_PROBLEM SET_
1 > Using the interview excerpt, decide whether each statement below agrees with it, answering yes or no and quoting the exact words that settle it: (a) The speaker remembers the names of the two blind people. (b) The speaker takes part in the Canine Partner For Life program. (c) Five Labs live on the speaker's unit.
2 > In the listing, rewrite the lines between the line holding "Find the location of a" and the line holding "minimize is located at coordinates (1296, 8).", inclusive, replacing "particular" with "specific" and leaving everything else unchanged.

_TEXT PASSAGE_

Basically, they’re the same thing. What I want to say is that the stigma connected with the terms “lifer” and “life sentence” needs to be removed, so that once we are given parole eligibility we will be assessed by the same measure as anyone else who is up for parole for a violent crime.
We know that you also work as a Braille transcriber and have done so for many years now. Can you tell us a little bit about that work, how you got introduced to it, and if or how it has informed your thinking and work more broadly?
Prior to coming to prison, I knew two blind people – one male and one female. Unfortunately, it’s been so long ago I don’t remember their names. The male (he was an adult) from my childhood used to feel our faces to see what we looked like and he could tell from the temperature of our skin who was dark and/or fair. Lastly, he would do a sculpture out of clay for us that always looked exactly like our faces!
The female I met in Manhattan when I was a teen. She was well-spoken and well-educated. I never forgot that. She functioned as if she had no disabilities.
These two people who touched my life (and hopefully I theirs) are my inspiration for learning and transcribing Braille. Watching them live their daily lives with warmth, courage, and grace taught me that you don’t need eyes to see everything; you can also use hope, dreams, inspiration, and embracing others by opening up to share your life with them to “see” so much more. This work helps me to see beyond the physical and to not judge people by outward experiences.
Something I’ve never done before, but would like to try is ______________.
I would like to have a dog for a pet. Specifically, a Labrador Retriever. Let me explain:
I love cats and I have been afraid of dogs for the majority of my life because in my youth I’d seen dogs used as weapons to subdue humans and for crowd control.
However, the unit that I live on has an ongoing program (which I am not a part of) called Canine Partner For Life. There are five Labs that live on my unit. They arrive as puppies as soon as they are weaned. Their temperament is even and they’re very loving, attentive, loyal to their trainees and strong.
I believe having one of these dogs (a Lab) as a pet once I am released would help me transition from long-term incarceration to free society. There are many reasons for this and I will name a few:
- Unconditional love (it won’t matter what I look like, how much I earn, criminal record, etc. They’ll just be glad to see me, period.

_WORKING DATA_
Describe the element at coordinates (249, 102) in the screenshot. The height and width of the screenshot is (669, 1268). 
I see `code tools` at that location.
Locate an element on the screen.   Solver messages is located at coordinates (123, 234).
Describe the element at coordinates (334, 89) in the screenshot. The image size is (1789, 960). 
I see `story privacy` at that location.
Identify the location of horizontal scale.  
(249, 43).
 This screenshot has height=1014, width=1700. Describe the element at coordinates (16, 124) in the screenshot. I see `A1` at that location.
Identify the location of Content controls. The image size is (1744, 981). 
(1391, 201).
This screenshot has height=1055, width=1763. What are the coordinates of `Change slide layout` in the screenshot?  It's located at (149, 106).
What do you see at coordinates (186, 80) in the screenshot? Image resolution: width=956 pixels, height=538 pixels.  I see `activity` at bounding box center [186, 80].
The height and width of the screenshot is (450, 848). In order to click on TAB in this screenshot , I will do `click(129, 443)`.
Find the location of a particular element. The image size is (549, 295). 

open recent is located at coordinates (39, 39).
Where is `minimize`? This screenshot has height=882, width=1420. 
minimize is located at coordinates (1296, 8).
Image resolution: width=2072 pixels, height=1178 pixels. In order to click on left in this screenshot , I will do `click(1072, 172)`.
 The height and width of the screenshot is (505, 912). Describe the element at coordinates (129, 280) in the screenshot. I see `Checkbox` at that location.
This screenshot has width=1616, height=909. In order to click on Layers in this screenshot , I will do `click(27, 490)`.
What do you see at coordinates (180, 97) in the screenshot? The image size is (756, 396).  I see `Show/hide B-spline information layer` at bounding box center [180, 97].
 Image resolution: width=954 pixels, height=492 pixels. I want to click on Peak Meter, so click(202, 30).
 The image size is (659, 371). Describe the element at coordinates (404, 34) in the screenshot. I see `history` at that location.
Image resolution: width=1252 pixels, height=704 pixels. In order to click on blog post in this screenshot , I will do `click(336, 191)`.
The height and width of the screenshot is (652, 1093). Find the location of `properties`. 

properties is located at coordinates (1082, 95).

_EXPECTED RESPONSES_
1 >
(a) No: "I don’t remember their names."
(b) No: "(which I am not a part of)"
(c) Yes: "There are five Labs that live on my unit."

2 >
Find the location of a specific element. The image size is (549, 295). 

open recent is located at coordinates (39, 39).
Where is `minimize`? This screenshot has height=882, width=1420. 
minimize is located at coordinates (1296, 8).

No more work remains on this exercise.